An Acceptable Fast
THE FIRST SUNDAY IN LENT
What is an acceptable fast to God? The very question implies that there is a fast that God deems unacceptable. So, what makes one fast, pleasing, and efficacious, and another, ineffectual and futile, evoking a Divine rebuke? The answer to these questions is found in the fifty-eight chapter of Isaiah's prophecy.
In the Old Testament, every Israelite was called to fast on the annual Day of Atonement (Lev. 23:27–28). This is what God required of his people. Over time, there were occasional fasts observed by individuals like David who sought mercy for the Son born to him by Uriah's wife, as the infant lay dying (2 Sa. 12:22) and sometimes observed corporately, as when the prophet Joel called God's people to fast, repent, and turn back to their God.
In Holy Scripture, we find that fasting expresses different things. Often it is an expression of penitence and grief. It was a way by which men might humble themselves (meaning to fast) as Ezra did on the banks of the river Ahava, seeking safety for his children and goods on their journey back to Jerusalem (Ezr. 8:21). Sometimes fasting is an expression of self-inflicted punishment; this is the meaning of the Biblical term 'to afflict one's soul.' And, some came to think that fasting would automatically gain them a hearing from God. Such were the people in Isaiah chapter fifty-eight.
In chapter fifty-eight verse three, the people of Israel ask of God: "Why have we fasted, and you see it not? Why have we humbled ourselves, and you take no knowledge of it?" Their complaint is this: "God, we are fasting; in fact, we're keeping more fasts than the one you require... we are humbling ourselves before you, so why aren't you paying attention?"
Let's approach this in two ways: through the exterior and the interior because there are two aspects of fasting: the physical and the internal. Fasting is a sacramental act, meaning there is an outward and interior dimension. Now, the people of Isaiah fifty-eight are keeping the external requirements; they are afflicting their souls, which is a term the Bible uses to describe various forms of self-denial, including but not limited to fasting from food and drink, or from bathing, and using oil to moisten the skin, marital relations, and so on.
• • • • •
[Required task 1]: Output the stretch of the sermon on fasting from "In Holy Scripture, we" through "Isaiah chapter fifty-eight.", word for word.
[Required task 2]: Return the stretch of the rows from the line containing "Where should I" through the end of the rows, with both ends included, and omit the pictures.
The sermon on fasting and the rows that come after it are separate material.
• • • • •
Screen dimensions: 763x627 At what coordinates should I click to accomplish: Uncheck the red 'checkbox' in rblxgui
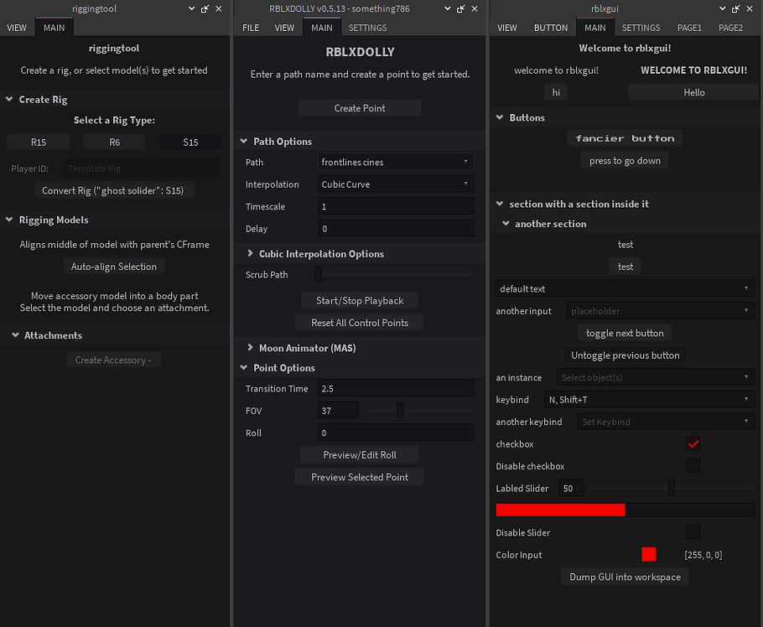(x=693, y=443)
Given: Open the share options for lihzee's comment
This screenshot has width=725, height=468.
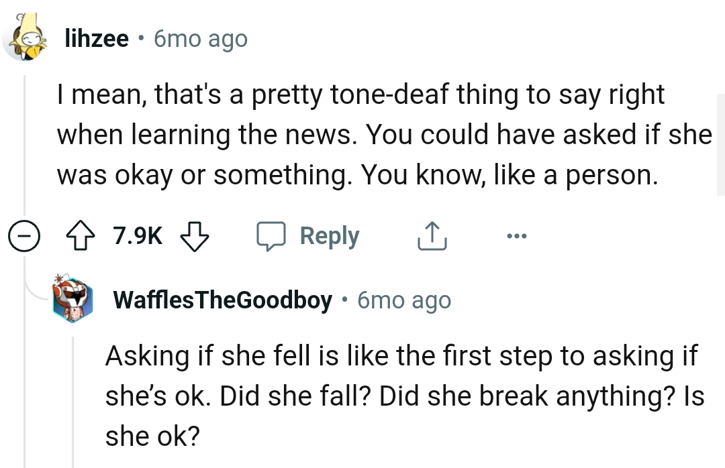Looking at the screenshot, I should (432, 236).

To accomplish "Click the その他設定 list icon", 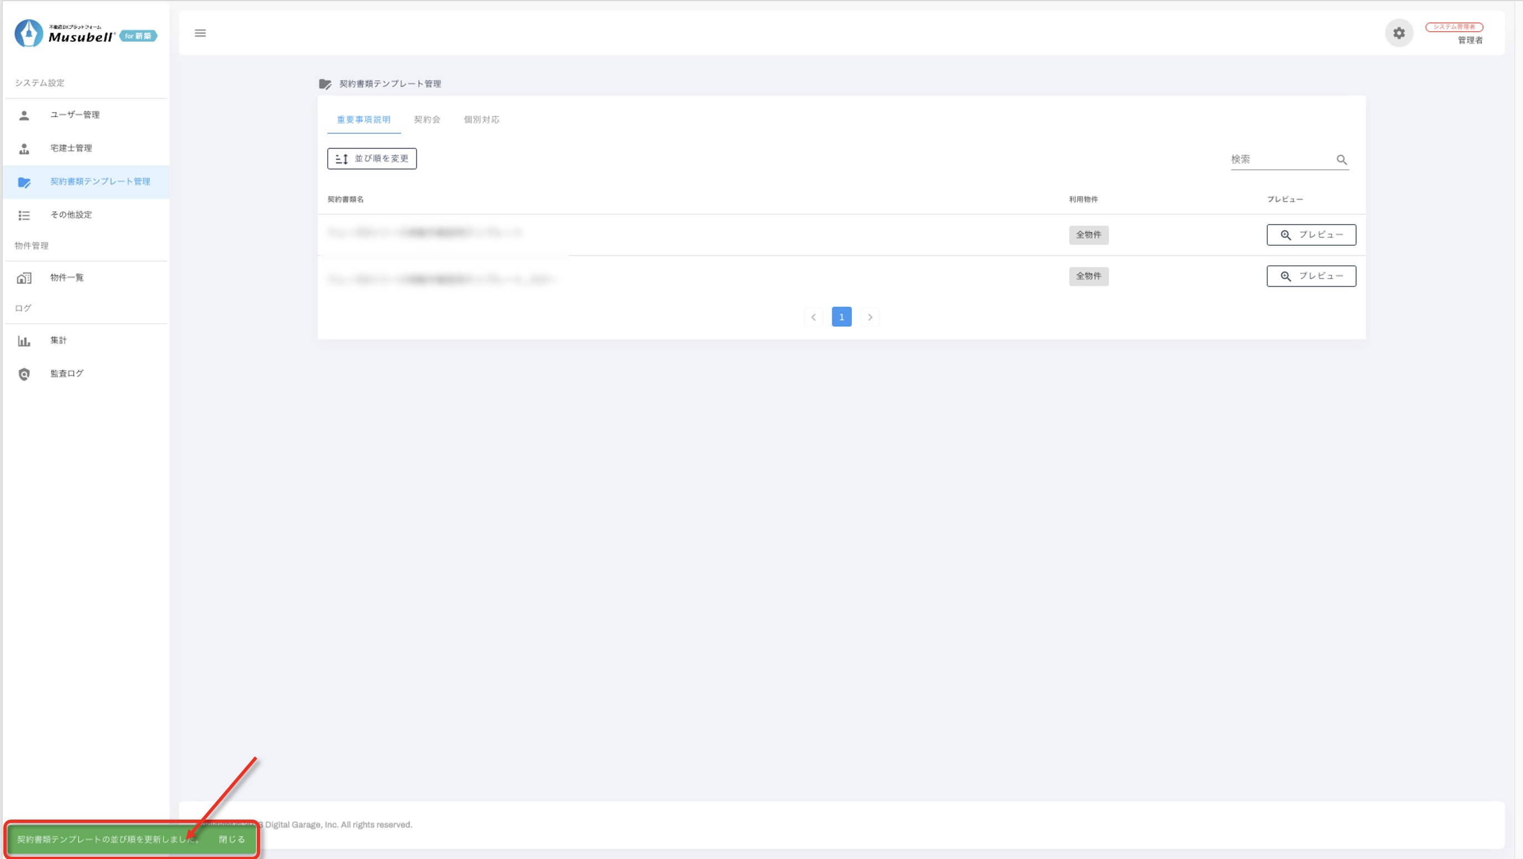I will point(24,215).
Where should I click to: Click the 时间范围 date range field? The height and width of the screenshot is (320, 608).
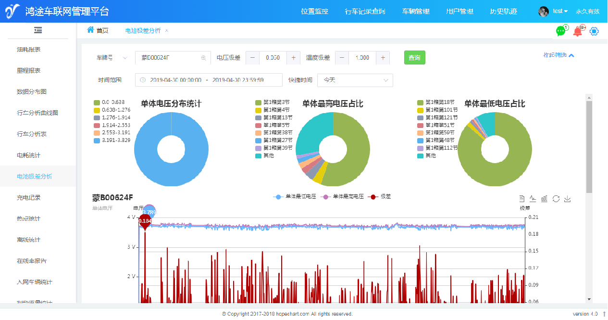[x=209, y=80]
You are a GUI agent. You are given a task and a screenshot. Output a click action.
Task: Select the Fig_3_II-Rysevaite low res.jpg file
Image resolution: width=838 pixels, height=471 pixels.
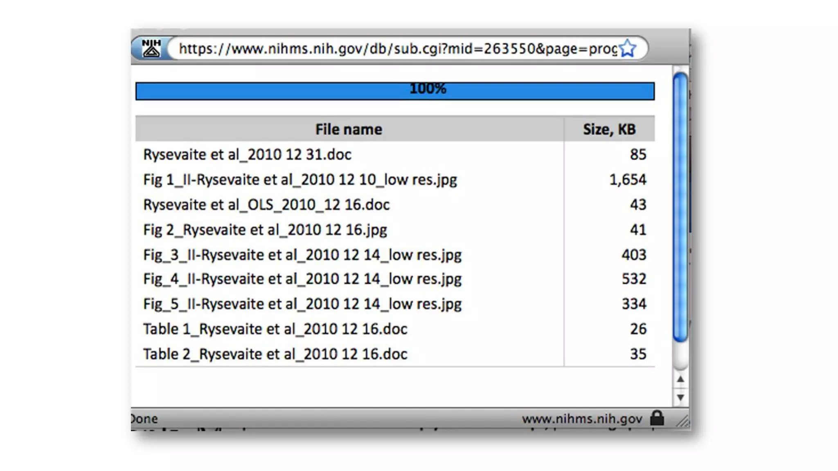click(302, 255)
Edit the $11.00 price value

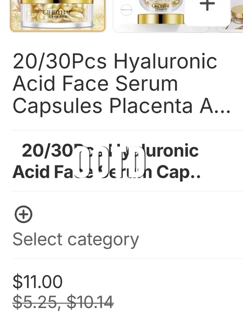[x=38, y=281]
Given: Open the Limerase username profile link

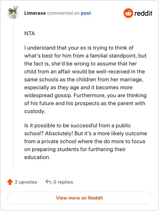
• • • • •
[Task output 1]:
In Holy Scripture, we find that fasting expresses different things. Often it is an expression of penitence and grief. It was a way by which men might humble themselves (meaning to fast) as Ezra did on the banks of the river Ahava, seeking safety for his children and goods on their journey back to Jerusalem (Ezr. 8:21). Sometimes fasting is an expression of self-inflicted punishment; this is the meaning of the Biblical term 'to afflict one's soul.' And, some came to think that fasting would automatically gain them a hearing from God. Such were the people in Isaiah chapter fifty-eight.

[Task output 2]:
Where should I click to: Click the 时间范围 date range field? The height and width of the screenshot is (320, 608).
[x=209, y=80]
You are a GUI agent. You are given a task and a screenshot. Output a click action.
Task: Select the Fig_3_II-Rysevaite low res.jpg file
Image resolution: width=838 pixels, height=471 pixels.
click(302, 255)
Edit the $11.00 price value

[x=38, y=281]
Given: Open the Limerase username profile link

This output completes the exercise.